For each line of the listing below that contains the string "path", copy the line.

▬▬▬

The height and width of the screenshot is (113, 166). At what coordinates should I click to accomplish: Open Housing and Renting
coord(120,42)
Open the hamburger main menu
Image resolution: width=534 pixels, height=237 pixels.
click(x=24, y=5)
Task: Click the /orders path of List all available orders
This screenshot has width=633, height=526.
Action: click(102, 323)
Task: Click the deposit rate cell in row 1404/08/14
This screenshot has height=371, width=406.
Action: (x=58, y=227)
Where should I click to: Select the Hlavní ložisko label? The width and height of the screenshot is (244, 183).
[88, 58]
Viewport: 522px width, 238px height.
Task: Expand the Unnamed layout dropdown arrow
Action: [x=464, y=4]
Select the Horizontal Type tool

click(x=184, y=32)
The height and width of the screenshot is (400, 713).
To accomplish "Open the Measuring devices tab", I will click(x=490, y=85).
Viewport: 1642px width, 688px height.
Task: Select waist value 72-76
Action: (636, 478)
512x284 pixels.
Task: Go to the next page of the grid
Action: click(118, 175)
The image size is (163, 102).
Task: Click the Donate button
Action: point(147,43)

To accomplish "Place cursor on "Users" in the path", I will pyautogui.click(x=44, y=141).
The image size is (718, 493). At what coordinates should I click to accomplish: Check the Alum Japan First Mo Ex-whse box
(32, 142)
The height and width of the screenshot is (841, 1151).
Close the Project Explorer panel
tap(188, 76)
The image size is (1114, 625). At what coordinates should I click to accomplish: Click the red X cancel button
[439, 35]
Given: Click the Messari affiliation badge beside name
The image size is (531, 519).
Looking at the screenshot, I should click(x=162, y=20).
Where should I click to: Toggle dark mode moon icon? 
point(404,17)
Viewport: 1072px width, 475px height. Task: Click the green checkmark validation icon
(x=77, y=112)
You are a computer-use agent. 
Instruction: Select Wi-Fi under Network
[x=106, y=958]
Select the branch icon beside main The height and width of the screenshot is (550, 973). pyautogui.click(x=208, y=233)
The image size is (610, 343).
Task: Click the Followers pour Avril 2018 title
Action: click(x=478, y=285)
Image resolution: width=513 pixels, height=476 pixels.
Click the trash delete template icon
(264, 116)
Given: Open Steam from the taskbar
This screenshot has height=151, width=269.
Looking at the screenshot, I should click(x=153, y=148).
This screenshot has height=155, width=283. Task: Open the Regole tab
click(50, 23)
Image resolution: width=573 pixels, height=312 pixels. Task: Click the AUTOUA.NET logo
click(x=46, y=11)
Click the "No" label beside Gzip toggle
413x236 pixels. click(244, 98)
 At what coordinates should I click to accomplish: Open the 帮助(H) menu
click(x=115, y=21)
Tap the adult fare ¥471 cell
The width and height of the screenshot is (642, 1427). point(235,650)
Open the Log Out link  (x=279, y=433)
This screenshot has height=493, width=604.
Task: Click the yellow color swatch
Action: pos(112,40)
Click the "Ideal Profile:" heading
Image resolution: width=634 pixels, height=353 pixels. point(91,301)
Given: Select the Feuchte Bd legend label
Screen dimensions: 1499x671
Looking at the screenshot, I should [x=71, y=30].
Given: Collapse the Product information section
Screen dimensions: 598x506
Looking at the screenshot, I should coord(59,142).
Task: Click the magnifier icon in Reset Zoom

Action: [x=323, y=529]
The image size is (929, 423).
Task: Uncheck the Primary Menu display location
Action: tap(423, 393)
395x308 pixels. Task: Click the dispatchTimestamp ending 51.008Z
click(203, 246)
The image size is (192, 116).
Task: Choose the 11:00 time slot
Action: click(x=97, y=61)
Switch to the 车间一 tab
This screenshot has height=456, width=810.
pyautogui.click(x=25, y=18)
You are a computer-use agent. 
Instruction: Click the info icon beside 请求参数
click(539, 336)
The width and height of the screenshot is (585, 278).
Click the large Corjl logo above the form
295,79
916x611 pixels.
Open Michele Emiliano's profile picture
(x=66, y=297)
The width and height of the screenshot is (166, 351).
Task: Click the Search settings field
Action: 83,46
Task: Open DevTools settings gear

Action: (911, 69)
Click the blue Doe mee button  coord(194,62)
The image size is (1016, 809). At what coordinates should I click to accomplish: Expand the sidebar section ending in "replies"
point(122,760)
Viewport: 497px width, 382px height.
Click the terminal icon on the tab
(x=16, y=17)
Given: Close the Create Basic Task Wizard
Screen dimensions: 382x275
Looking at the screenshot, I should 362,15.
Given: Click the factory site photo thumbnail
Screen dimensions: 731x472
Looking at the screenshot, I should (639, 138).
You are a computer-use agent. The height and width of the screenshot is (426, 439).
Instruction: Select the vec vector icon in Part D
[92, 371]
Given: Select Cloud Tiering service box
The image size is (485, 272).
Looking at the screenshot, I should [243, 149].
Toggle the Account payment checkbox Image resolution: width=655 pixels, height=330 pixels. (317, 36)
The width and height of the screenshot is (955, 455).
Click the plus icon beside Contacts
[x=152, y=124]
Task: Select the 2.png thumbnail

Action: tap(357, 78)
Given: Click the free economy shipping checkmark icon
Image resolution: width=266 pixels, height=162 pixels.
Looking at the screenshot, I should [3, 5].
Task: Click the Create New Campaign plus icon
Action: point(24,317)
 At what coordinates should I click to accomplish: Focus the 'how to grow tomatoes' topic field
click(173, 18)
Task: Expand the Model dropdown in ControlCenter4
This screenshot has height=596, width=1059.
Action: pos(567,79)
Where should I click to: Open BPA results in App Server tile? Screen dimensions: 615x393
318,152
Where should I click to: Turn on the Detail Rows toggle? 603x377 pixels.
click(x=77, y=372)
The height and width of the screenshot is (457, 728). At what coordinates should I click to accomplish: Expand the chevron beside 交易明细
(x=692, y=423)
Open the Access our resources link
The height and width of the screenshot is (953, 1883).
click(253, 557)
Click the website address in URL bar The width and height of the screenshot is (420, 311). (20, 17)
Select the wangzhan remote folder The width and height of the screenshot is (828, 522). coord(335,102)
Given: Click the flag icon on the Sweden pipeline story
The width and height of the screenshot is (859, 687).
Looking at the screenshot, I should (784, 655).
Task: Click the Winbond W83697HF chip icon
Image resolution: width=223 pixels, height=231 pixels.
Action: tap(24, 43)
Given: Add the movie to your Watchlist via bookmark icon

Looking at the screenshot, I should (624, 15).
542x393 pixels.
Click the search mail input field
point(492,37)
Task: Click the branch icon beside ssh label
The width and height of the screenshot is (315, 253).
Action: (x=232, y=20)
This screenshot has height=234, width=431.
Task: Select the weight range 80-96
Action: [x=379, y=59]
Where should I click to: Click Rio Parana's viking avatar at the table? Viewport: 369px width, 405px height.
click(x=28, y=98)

▬▬▬

* **WRITTEN ANSWER**
Task: Click the /orders path of List all available orders
To accomplish "Place cursor on "Users" in the path", I will pyautogui.click(x=44, y=141).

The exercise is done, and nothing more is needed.